De Alice Springs a Uluru


08/07
Passage par Alice Springs, la vile ne présente pas d'intérêt particulier [cela devient une fâcheuse tendance] si ce n'est un accès internet rapide à un très bon tarif. Je pourrai enfin vous faire profiter de quelques clichés. Campement à Stuart Wells où nous ne verrons pas le fameux dingo sachant jouer du piano et chanter ; dommage, je pense que l'animal eut été meilleur que les rappeurs allemands résonnant dans le 4*4 depuis 4 jours! Quoiqu'il en soit, le campement est gratuit, ce qui, dans la région d'Ayers Rock, Mecque touristique, est une chose rare et donc très appréciable. Spéciale dédicace à Savignol : repas sur le feu avec un bon vieux grillage bien rouillé faisant office de grille de cuisson, il ne manquait que le Roquefort pour les patates à la braise pour se croire chez nous.



09/07
Plus que 450 kilomètres avant Uluru, le mythique monolithe. Nous le découvrirons au coucher du soleil. J'ai vérifié la véracité des "on dit" et, effectivement, le rocher se pare de 1000 teintes différentes lors de ces précieuses minutes.








Attention, en cette région et en plein hiver, règne un froid astral : vive mon sac de couchage de malade mental "-30 degrees proof".

10/07
Toute une journée autour du roc. Les speechs des rangers, toutes les promenades, le " cultural center " en long en large et en travers. Cependant, je ferai preuve de respect envers les convictions aborigènes en n'escaladant pas l'imposant caillou. Mince alors, bien qu'athé au possible, je ne tape pas le carton sur une tombe où ne pratique pas le base-jump depuis un clocher ou un minaret. De plus, les touristes effectuant l'ascension du roc, s'agrippent à une chaine et évoluent telles des stupides chenilles processionnaires. Attention à la chute du quidam élevé à la sauce Supersize Me, strike au bowling = hécatombe garantie

Concernant la place que tient le roc au sein de la communauté Anangu, il était [et est, juste après la saison des pluies avant que n'affluent les touristes] un haut lieu pour les rites initiatiques, tant pour les hommes que pour les femmes ; mais aussi, le théâtre de la célébration du serpent créateur, le Rainbow Serpent. Par ailleurs, le rocher, porte les marques des traces laissées par les animaux géants lors des temps de la création.



Encore un autre coucher de soleil merveilleux sur le rocher, le meilleur didacticiel pour parfaire mon long processus d'apprentissage de la photographie ainsi que les satanées fonctions de l'inhérent appareil.



11/07
Direction Kata Tjuta, successions d'énormes dômes toisant Uluru de près de 200 mètres.
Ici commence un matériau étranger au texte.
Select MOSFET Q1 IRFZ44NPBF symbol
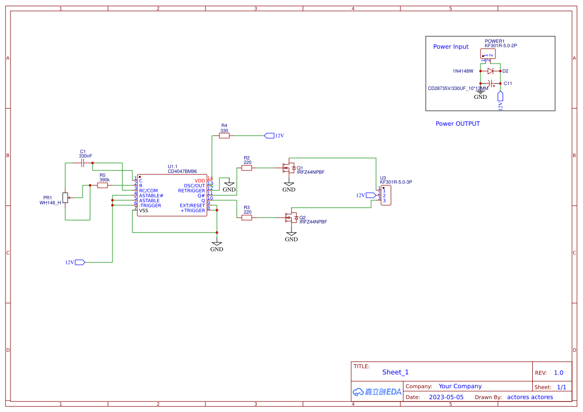583x412 pixels. coord(290,168)
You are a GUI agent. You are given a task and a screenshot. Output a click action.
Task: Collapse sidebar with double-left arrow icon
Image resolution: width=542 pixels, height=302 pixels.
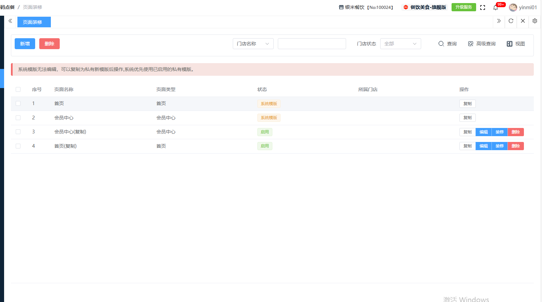tap(10, 21)
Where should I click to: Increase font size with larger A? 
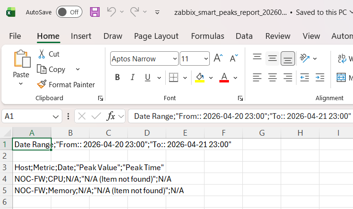point(218,58)
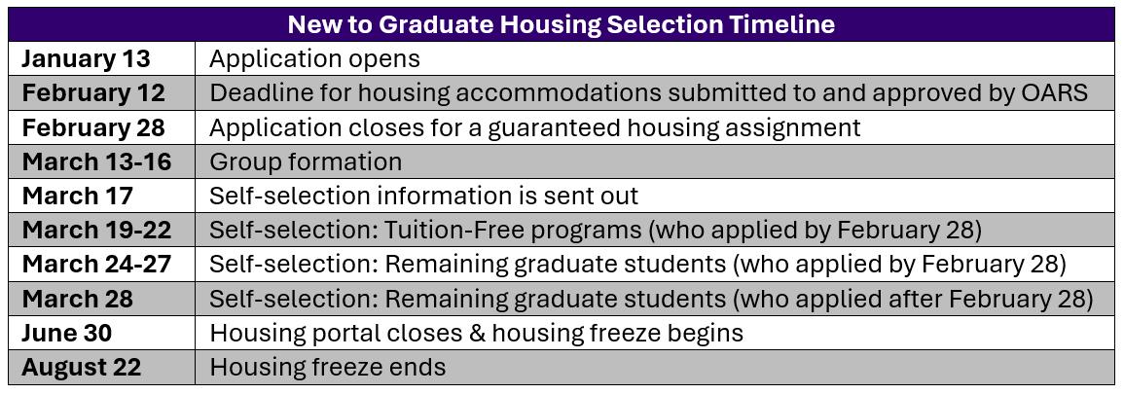1124x394 pixels.
Task: Select the June 30 date cell
Action: click(x=102, y=334)
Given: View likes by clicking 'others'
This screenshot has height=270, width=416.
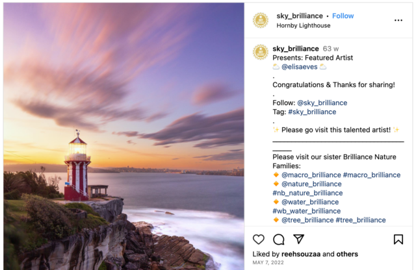Looking at the screenshot, I should [347, 254].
Le " booklet " du parc précise que les significations aborigènes concernant ce site ne seront pas dévoilées. Tant pis, je ferai la rando au pas de course évoluant en grand ignare. Nous camperons à Curtin Springs : gratuit, là aussi.

12/07
Kings Canyon. Situé dans le Watanka National Park, le canyon ne présente rien de particulièrement remarquable contrairement à ce qu'annoncent Lonely Planet et consorts. La faille mérite le détour si vous n'avez ni fait Kalbarri, ni Karijini ou les Kimberleys [Les 3K c'est moyen comme référence...]. Mais ne soyons pas non plus trop exigeant ou mauvaise langue, la marche proposée permettant de faire le tour complet du canyon est agréable et qui plus est, jalonnée de verdure tropicale coincée dans les zones d'ombre.





Nous filons sur Stuart Wells pour passer la nuit. Cette fois, nous coupons par la piste de Luritija, histoire de ne pas refaire le même chemin sur la Lasseter Highway. Bien nous en a pris, nous verrons des dingos traverser la piste.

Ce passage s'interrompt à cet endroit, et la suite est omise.